Wednesday, February 25, 2004

Language Barrier - American English

English word for the act of breaking into a house: BURGLE
American word for same: BURGLARIZE

In English, one who breaks into a house is a BURGLAR, and the act is to BURGLE.

Can I surmise that in American English, one who BURGLARIZES a house takes part in an act of BURGLARIZATION, and therefore his occupation could be described as that of a BURGLARIZATIONIST?

And if a BURGLARIZATIONIST burglarizes a house, is he partaking in BURGLARIZATIONISM?

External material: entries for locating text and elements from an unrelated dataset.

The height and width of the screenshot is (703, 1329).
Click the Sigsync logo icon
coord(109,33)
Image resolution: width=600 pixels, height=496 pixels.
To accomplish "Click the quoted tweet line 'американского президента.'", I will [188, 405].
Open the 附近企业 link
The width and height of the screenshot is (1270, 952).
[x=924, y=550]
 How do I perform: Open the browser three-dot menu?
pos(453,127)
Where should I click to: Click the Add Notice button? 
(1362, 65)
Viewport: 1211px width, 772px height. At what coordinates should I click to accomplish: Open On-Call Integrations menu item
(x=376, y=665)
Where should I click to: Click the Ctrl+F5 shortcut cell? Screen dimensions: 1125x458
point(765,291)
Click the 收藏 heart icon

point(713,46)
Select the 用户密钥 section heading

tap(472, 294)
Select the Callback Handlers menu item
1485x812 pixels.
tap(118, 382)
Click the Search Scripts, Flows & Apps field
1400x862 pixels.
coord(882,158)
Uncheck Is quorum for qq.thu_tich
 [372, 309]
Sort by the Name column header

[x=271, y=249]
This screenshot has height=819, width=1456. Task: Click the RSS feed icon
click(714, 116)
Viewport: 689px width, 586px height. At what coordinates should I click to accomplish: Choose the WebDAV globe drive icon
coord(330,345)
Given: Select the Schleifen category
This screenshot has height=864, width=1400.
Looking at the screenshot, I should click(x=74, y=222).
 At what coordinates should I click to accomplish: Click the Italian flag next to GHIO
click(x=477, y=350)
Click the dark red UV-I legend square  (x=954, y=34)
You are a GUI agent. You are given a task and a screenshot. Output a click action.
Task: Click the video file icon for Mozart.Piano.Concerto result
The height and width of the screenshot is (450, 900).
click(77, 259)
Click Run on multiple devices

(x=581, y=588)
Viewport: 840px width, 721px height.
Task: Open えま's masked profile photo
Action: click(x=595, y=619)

When Samuel Webster wrote the first USA dictionary he tried to simplify the language, thus colour became color, centre became center, aluminium had too many syllables and became aluminum (maybe Webster had a speech impediment and couldn’t wrap his tongue around it – would that be tongerize?). So if simplification (simplificationizeation) was the aim, why complicate (complicatize) the issue?

Here are a few suggestions for new additions to the American dictionary:

A manager MANAGES – this appears so in both English and American. Why doesn’t he MANAGERIZE?

A president PRESIDES – why not PRESIDERIZE (would that make George W BUSH the PRESIDERIZER of the USA? Maybe he already thinks that’s what he is).

To walk is to WALK – why not WALKERIZE: in the past tense, one would have WALKED – why not WALKERIZED? (‘Shall we walkerize around the park today, my child?’ or ‘I walkerized around the block this morning’.)

That's it for the time being: I have posted my BLOG, therefore I must have BLOGGERIZED!